--- Exercise instructions ---
The exercise calls for exact output of the lines between the one that contains "The height and" and the end of the data, with both ends kept and pictures left out.

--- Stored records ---
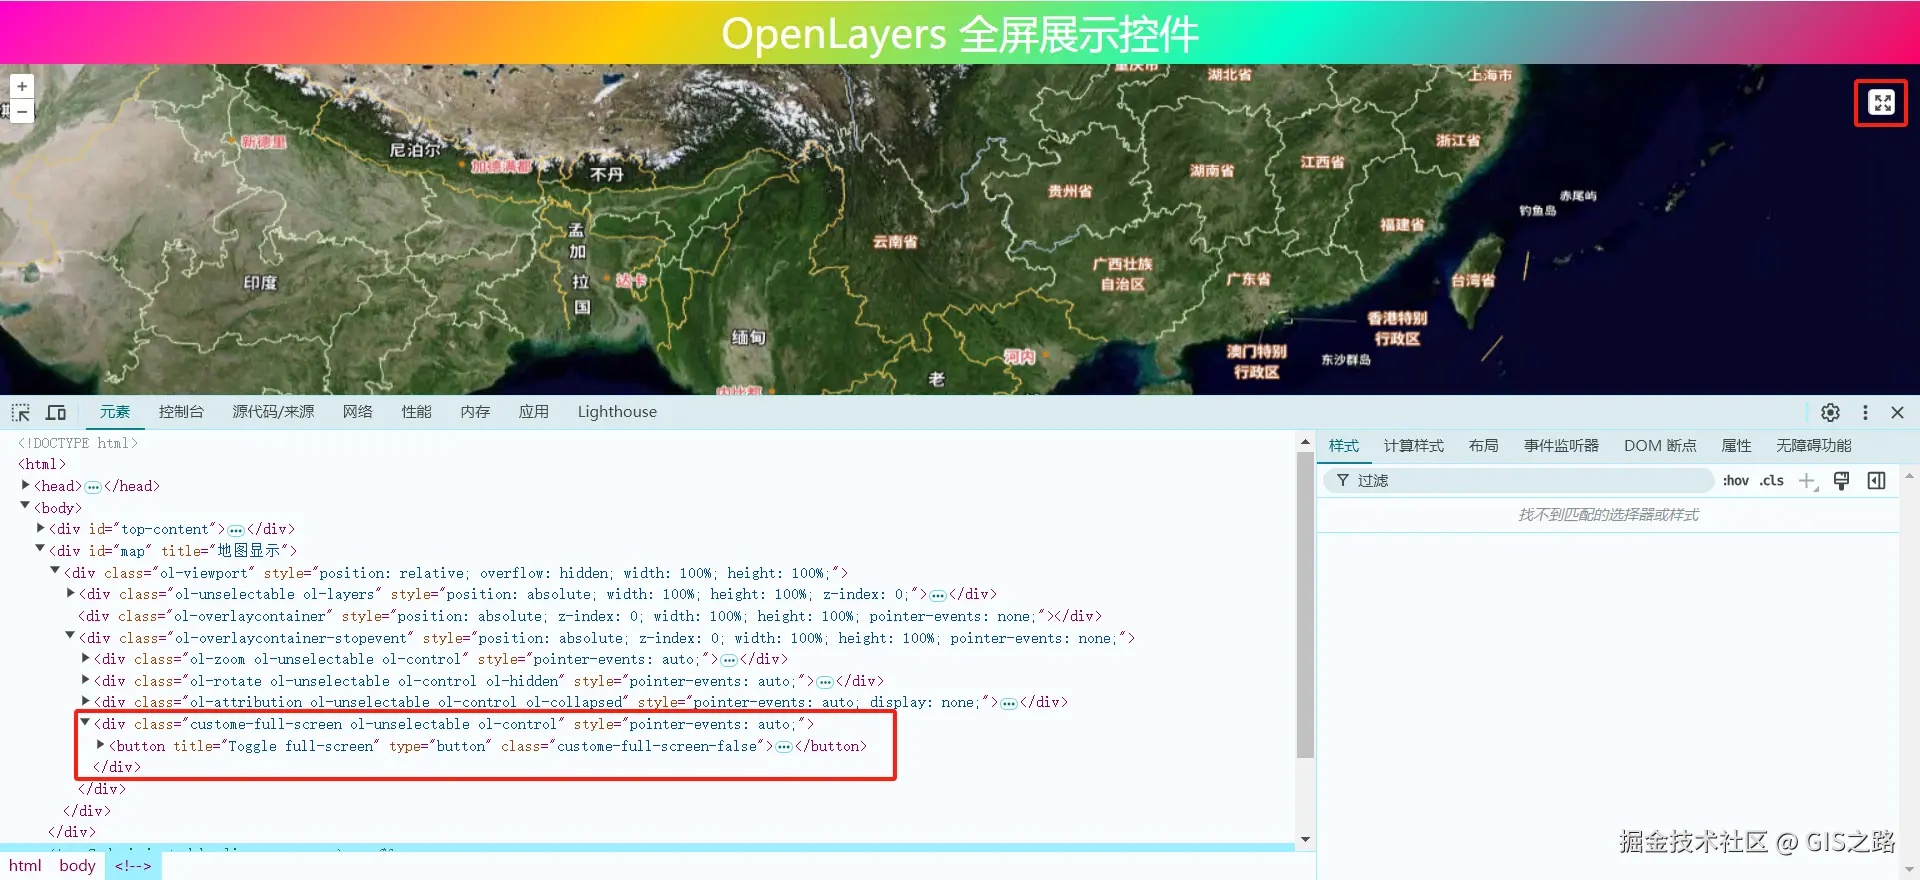The image size is (1920, 880).
Task: Toggle :hov element state panel
Action: (1736, 481)
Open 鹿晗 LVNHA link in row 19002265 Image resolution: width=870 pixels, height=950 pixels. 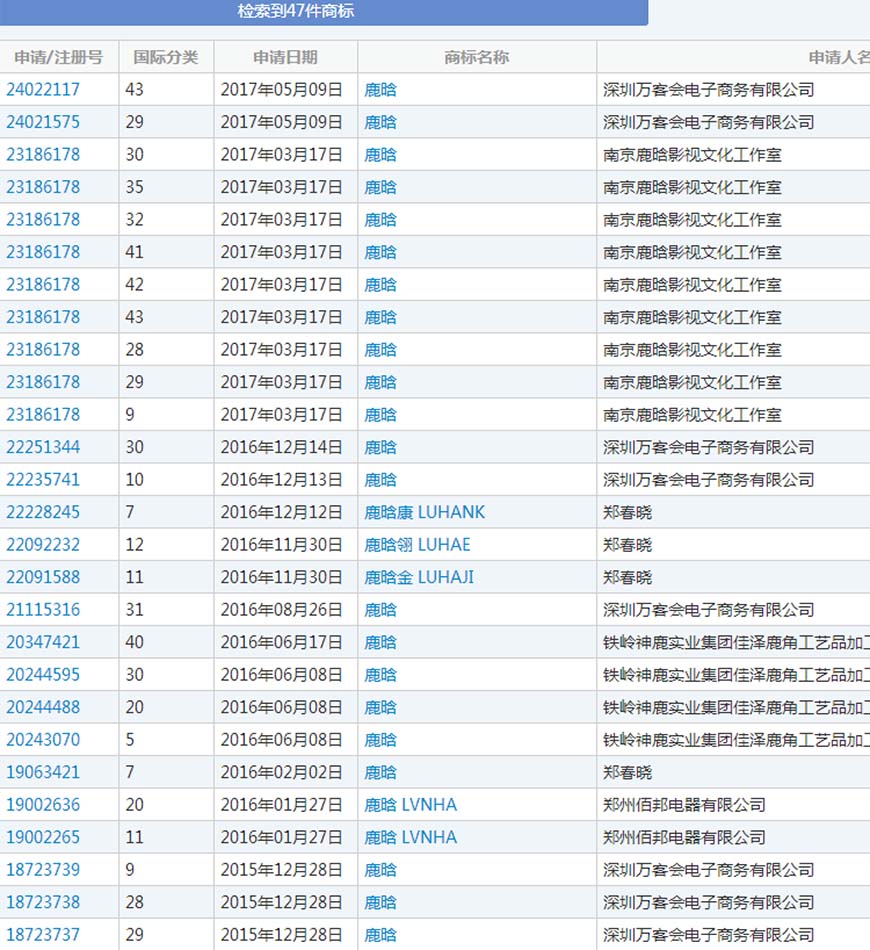coord(410,837)
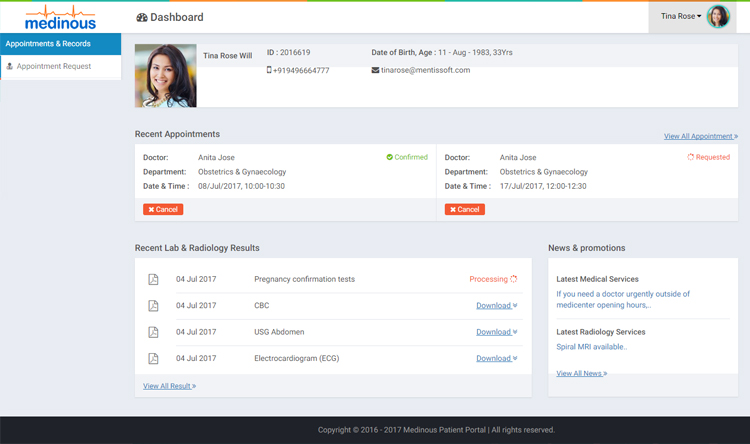This screenshot has height=444, width=750.
Task: Open View All News link
Action: coord(581,373)
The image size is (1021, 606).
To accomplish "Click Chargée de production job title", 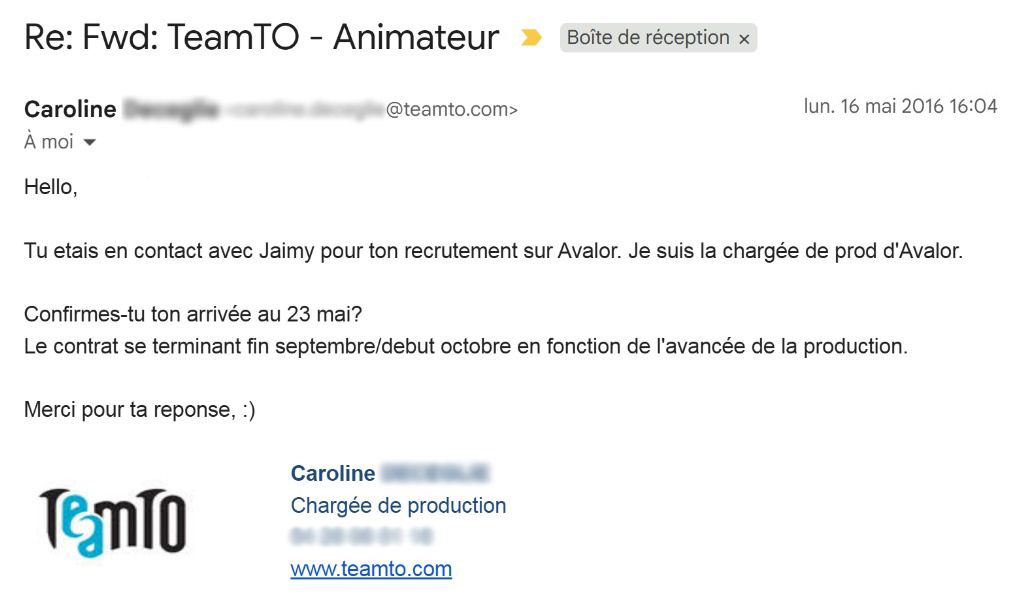I will (x=398, y=505).
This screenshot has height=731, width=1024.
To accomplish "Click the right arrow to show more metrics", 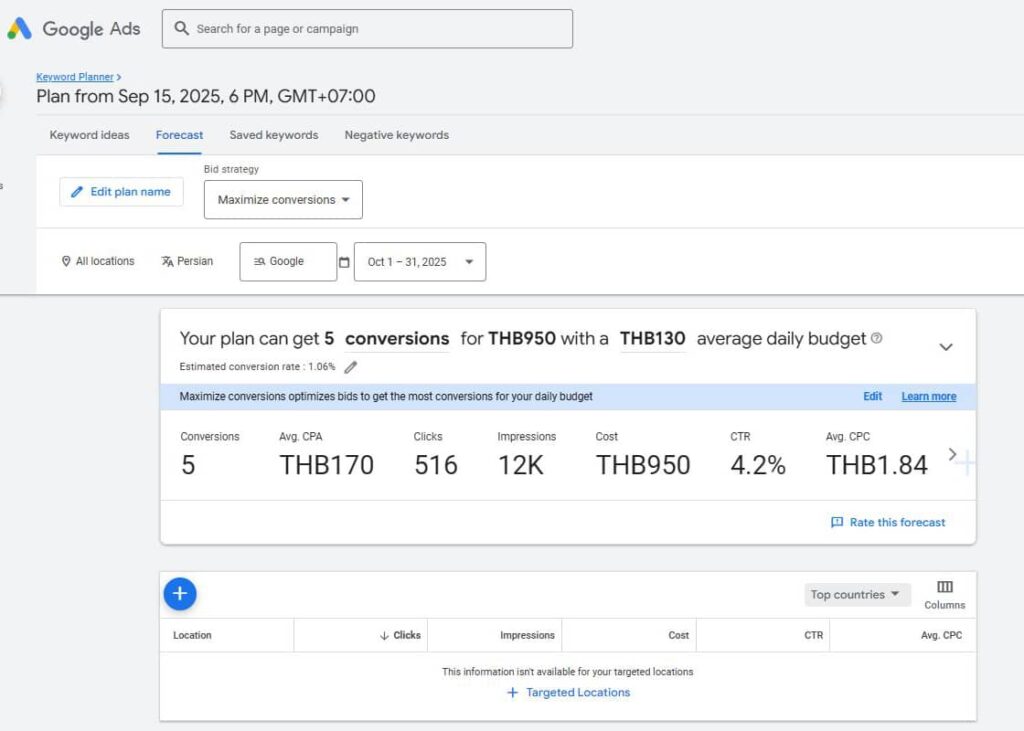I will [952, 455].
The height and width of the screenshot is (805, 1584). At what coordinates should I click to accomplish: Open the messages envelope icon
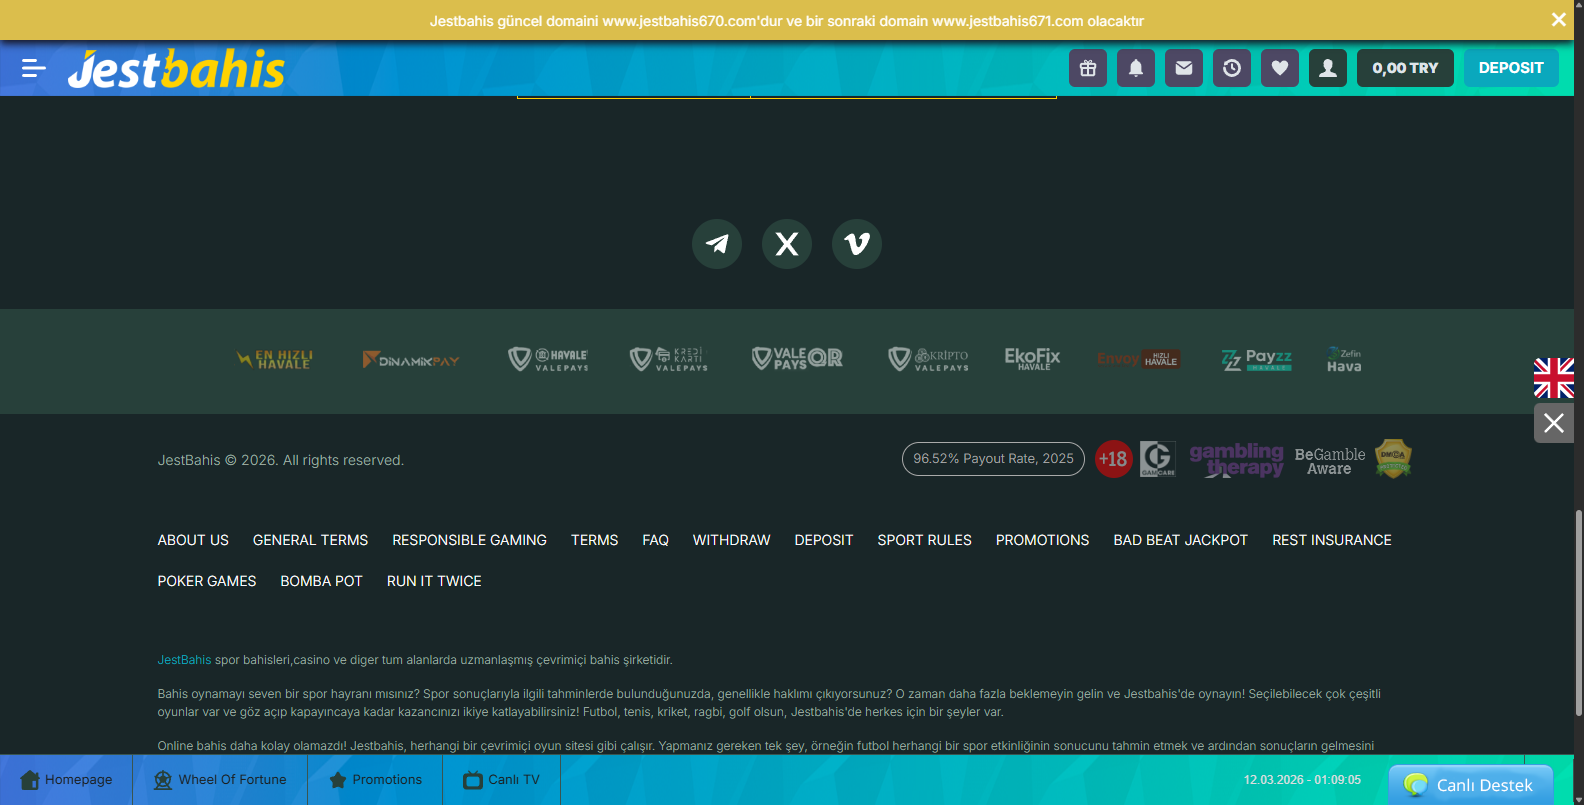pyautogui.click(x=1184, y=68)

--- Task answer ---
The height and width of the screenshot is (805, 1584). At what coordinates should I click to accomplish: Open the messages envelope icon
pyautogui.click(x=1184, y=68)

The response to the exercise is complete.